It is possible to make inferences about levels of chronic stress experienced by animals based on performance, behavioural, and physiological parameters (23). For instance, impaired reproductive performance can be a symptom of chronic stress, as energy resources are redirected away from maintenance and developmental processes, including pregnancy (24, 25), and diverted towards processes aimed at ensuring survival (26). Likewise, stereotypic behaviours can become established in situations where animals are chronically stressed (6). Other behaviours indicative of chronic stress in pigs include abnormal levels of vocalisations, urination/defecation, and inactivity (6, 27). Chronic stress also leads to immunosuppression, which in turn results in higher disease incidence (28, 29). Other physiological indicators of chronic stress include increased levels of cortisol [e.g., in hair (30)], and altered patterns of cortisol concentrations in faeces, blood plasma, and saliva (31).
The medium in which cortisol is measured can have an effect on the resulting concentration. Hence, the choice of medium must be considered carefully, to ensure it is appropriate for the specific type of stress under investigation, i.e., acute or chronic. For instance, there is increasing focus on measurement of cortisol in hair as an indicator of chronic stress due to the long-term accumulation of cortisol within the growing hair shaft (32–34). While hair collection is a non-invasive procedure with potential to give insight into stress levels over weeks or months (30, 32), there are also many confounding factors (collection site, hair colour, age, sex, stage of gestation, cleanliness) that affect cortisol levels in hair, and which must therefore be controlled for when using this method to determine chronic stress levels (30, 32, 33).

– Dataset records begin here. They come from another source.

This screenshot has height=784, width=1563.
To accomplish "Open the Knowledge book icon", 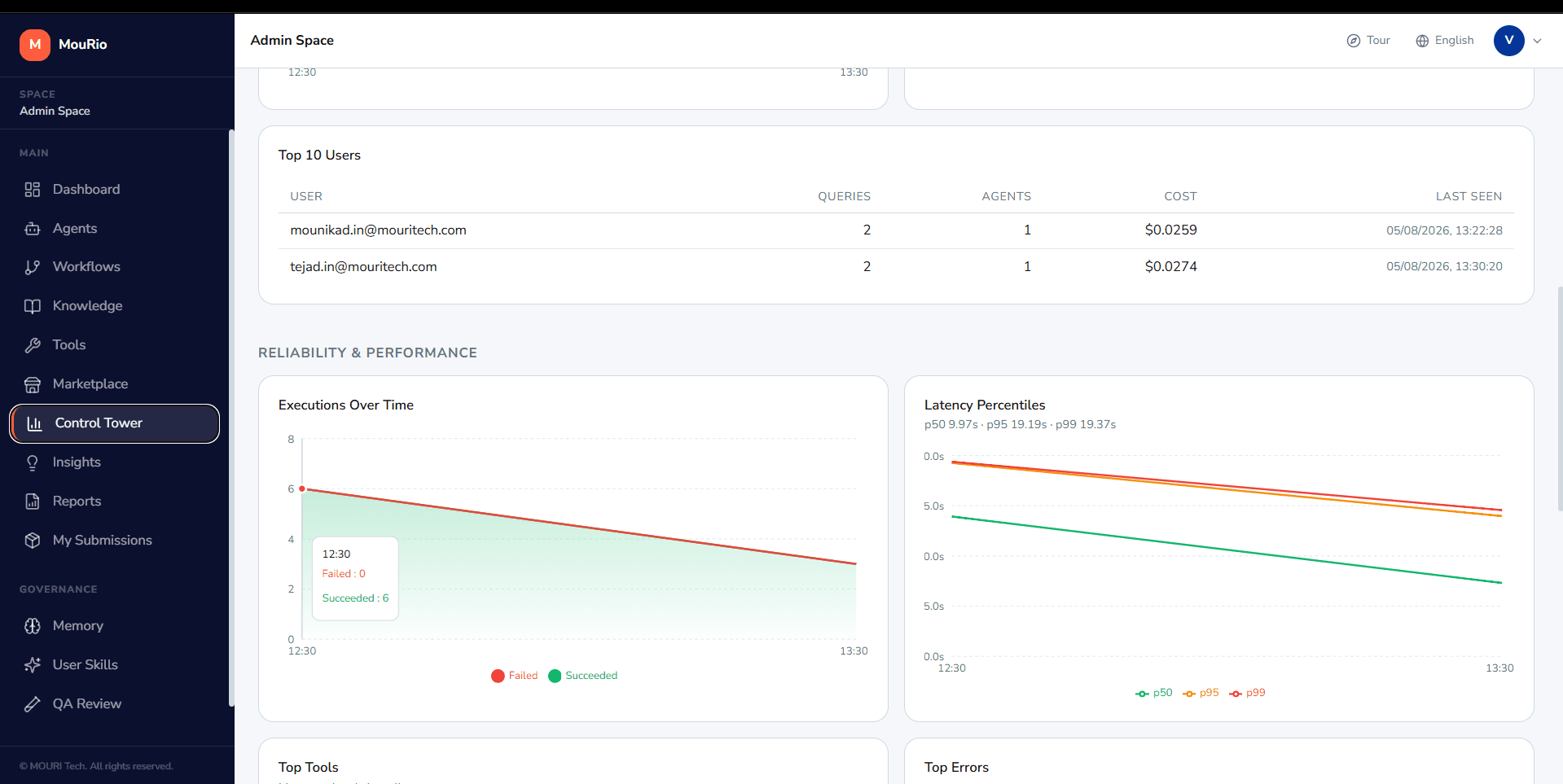I will 33,306.
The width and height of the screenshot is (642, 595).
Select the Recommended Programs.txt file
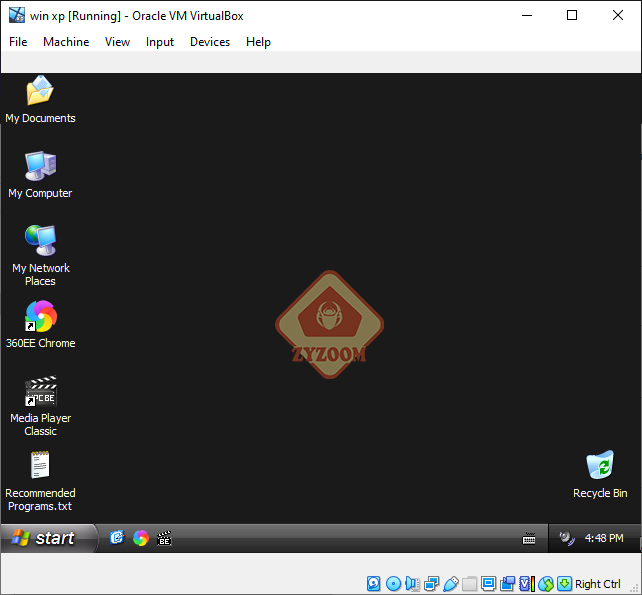point(40,466)
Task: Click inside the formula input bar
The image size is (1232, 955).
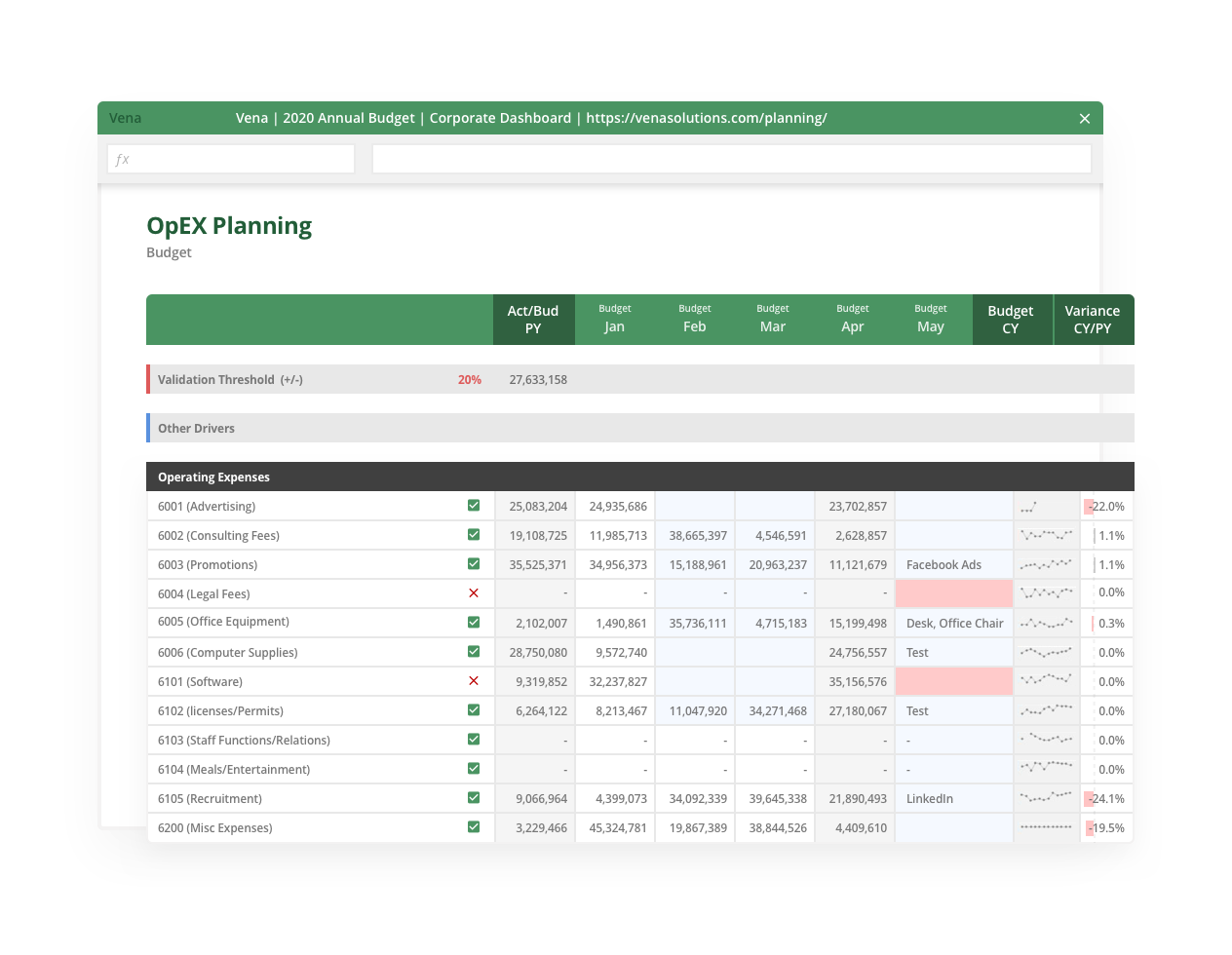Action: pos(731,158)
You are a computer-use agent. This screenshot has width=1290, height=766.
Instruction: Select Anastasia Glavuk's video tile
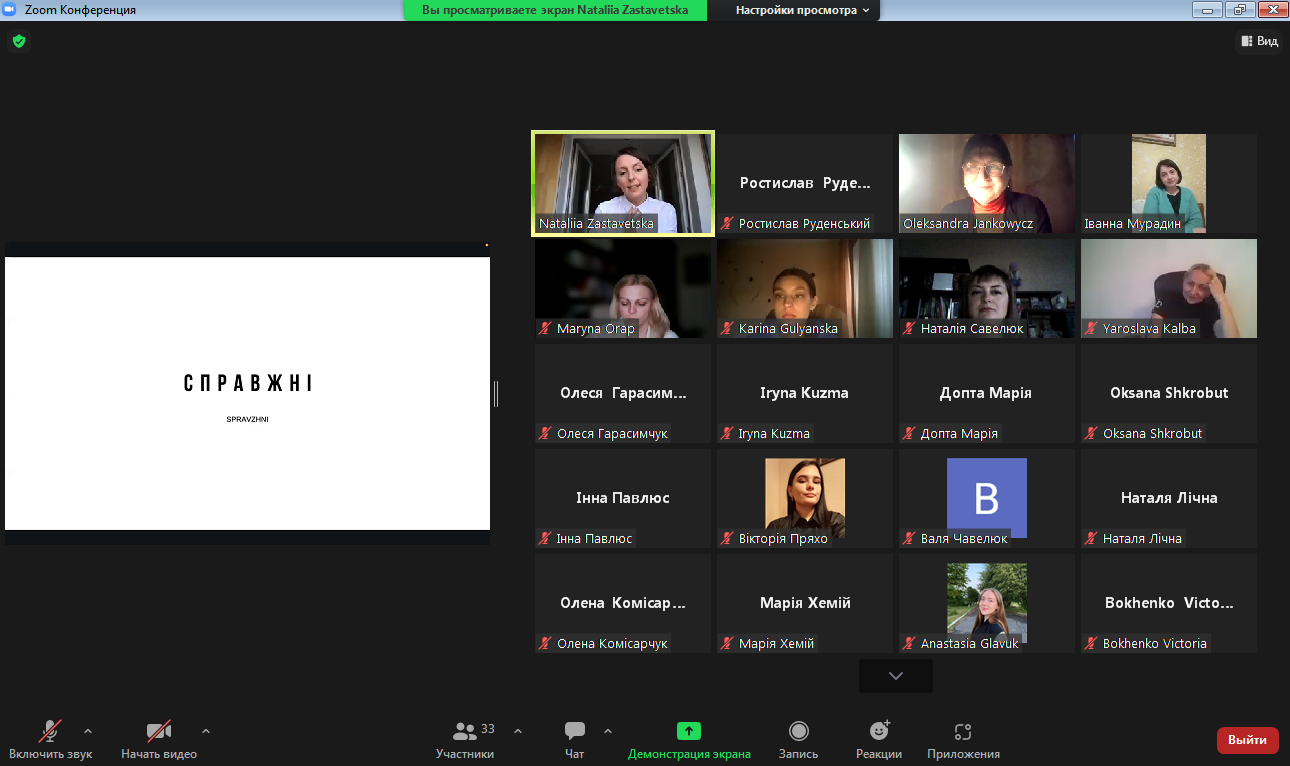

On the other hand, cortisol levels in saliva, blood plasma, urine or faeces are “point samples” strongly influenced by time of day (circadian rhythm pattern), food intake and environmental disturbances [including stress associated with the blood sampling procedure in particular; (6, 32)]. As a result, such mediums are mainly used to quantify short-term stress levels (6, 32). Saliva and blood plasma capture stress levels experienced over minutes, while urine and faeces capture slightly longer periods which might span days (6, 32, 35). However, it is still possible to use such mediums to quantify chronic stress levels, provided they are measured consistently over time [Davenport et al. (32)]. Doing so allows patterns to be identified, which in turn can reveal deviations from the norm, indicative of chronic stress (31, 32, 34).

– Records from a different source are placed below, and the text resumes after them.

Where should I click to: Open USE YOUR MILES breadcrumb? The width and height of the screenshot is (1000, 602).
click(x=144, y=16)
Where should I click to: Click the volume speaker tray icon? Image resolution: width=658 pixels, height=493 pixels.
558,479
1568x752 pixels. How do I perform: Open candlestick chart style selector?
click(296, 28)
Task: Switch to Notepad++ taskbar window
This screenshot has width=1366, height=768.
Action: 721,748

Although there are numerous indicators that allow researchers to make inferences about levels of chronic stress, there are no confirmed risk factors within the sow's environment. Given the postulated negative effect of chronic stress on both the sow and her offspring (21, 22), there is an urgent need for additional research to identify the potential risk factors for chronic stress experienced by pregnant sows. It is also necessary to ascertain the potential for such factors to contribute to prenatal stress and associated reduced resilience in the offspring of chronically stressed sows. There are numerous aspects of the physical and social environment to which sows are continuously subjected throughout gestation, which could act as potential risk factors for chronic stress. These include space allowance (36, 37), group size and type [stable/dynamic; (38)], feeding level (39, 40), lameness (30, 41, 42), pen design (4, 43), feed system (23, 44), enrichment and rooting material (1, 45), floor type (46–48), quality of stockmanship (49, 50), environmental conditions (51), and certain individual sow factors (52, 53). The aim of this review is to discuss such factors in terms of their ability to induce chronic stress in sows. The mechanisms of action of both chronic and prenatal stress, as well as the effects of the latter on offspring are also discussed. Gaps in existing research and recommendations for future work are outlined.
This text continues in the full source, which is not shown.